:: GIVEN INSTRUCTION ::
Turn the data below into a JSON list of strings, with one string for each line and no blank lines.

-- Start --

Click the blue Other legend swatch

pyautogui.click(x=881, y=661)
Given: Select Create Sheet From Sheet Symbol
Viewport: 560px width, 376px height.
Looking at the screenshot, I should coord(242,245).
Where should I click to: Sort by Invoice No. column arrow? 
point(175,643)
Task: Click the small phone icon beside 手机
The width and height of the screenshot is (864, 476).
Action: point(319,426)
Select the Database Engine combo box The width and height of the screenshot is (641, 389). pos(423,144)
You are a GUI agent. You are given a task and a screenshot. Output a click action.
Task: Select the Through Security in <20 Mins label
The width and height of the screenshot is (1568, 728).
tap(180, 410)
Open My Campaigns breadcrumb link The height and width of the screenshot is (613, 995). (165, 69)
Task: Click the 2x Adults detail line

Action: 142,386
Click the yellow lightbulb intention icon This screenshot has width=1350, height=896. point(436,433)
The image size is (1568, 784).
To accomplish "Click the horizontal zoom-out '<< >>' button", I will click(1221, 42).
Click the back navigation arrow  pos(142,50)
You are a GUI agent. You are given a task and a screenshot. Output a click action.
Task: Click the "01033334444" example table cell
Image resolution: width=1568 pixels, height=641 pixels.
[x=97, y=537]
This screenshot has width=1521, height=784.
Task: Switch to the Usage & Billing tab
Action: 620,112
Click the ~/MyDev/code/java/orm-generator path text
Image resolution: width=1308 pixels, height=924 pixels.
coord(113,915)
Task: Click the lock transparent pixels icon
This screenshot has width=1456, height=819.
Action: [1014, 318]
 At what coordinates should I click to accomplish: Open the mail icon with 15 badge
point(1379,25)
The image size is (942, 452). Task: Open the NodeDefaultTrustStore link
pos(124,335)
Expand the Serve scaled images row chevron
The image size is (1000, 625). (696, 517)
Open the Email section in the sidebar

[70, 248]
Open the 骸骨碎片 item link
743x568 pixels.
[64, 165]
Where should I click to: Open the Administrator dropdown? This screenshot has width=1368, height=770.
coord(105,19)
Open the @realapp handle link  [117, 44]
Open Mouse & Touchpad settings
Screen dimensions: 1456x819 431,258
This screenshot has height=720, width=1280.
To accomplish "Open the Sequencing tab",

-- End --

:: RESULT OF THIS TASK ::
[
  "Click the blue Other legend swatch",
  "pyautogui.click(x=881, y=661)",
  "Given: Select Create Sheet From Sheet Symbol",
  "Viewport: 560px width, 376px height.",
  "Looking at the screenshot, I should coord(242,245).",
  "Where should I click to: Sort by Invoice No. column arrow? ",
  "point(175,643)",
  "Task: Click the small phone icon beside 手机",
  "The width and height of the screenshot is (864, 476).",
  "Action: point(319,426)",
  "Select the Database Engine combo box The width and height of the screenshot is (641, 389). pos(423,144)",
  "You are a GUI agent. You are given a task and a screenshot. Output a click action.",
  "Task: Select the Through Security in <20 Mins label",
  "The width and height of the screenshot is (1568, 728).",
  "tap(180, 410)",
  "Open My Campaigns breadcrumb link The height and width of the screenshot is (613, 995). (165, 69)",
  "Task: Click the 2x Adults detail line",
  "Action: 142,386",
  "Click the yellow lightbulb intention icon This screenshot has width=1350, height=896. point(436,433)",
  "The image size is (1568, 784).",
  "To accomplish \"Click the horizontal zoom-out '<< >>' button\", I will click(1221, 42).",
  "Click the back navigation arrow  pos(142,50)",
  "You are a GUI agent. You are given a task and a screenshot. Output a click action.",
  "Task: Click the \"01033334444\" example table cell",
  "Image resolution: width=1568 pixels, height=641 pixels.",
  "[x=97, y=537]",
  "This screenshot has width=1521, height=784.",
  "Task: Switch to the Usage & Billing tab",
  "Action: 620,112",
  "Click the ~/MyDev/code/java/orm-generator path text",
  "Image resolution: width=1308 pixels, height=924 pixels.",
  "coord(113,915)",
  "Task: Click the lock transparent pixels icon",
  "This screenshot has width=1456, height=819.",
  "Action: [1014, 318]",
  " At what coordinates should I click to accomplish: Open the mail icon with 15 badge",
  "point(1379,25)",
  "The image size is (942, 452). Task: Open the NodeDefaultTrustStore link",
  "pos(124,335)",
  "Expand the Serve scaled images row chevron",
  "The image size is (1000, 625). (696, 517)",
  "Open the Email section in the sidebar",
  "[70, 248]",
  "Open the 骸骨碎片 item link",
  "743x568 pixels.",
  "[64, 165]",
  "Where should I click to: Open the Administrator dropdown? This screenshot has width=1368, height=770.",
  "coord(105,19)",
  "Open the @realapp handle link  [117, 44]",
  "Open Mouse & Touchpad settings",
  "Screen dimensions: 1456x819 431,258",
  "This screenshot has height=720, width=1280.",
  "To accomplish \"Open the Sequencing tab\","
]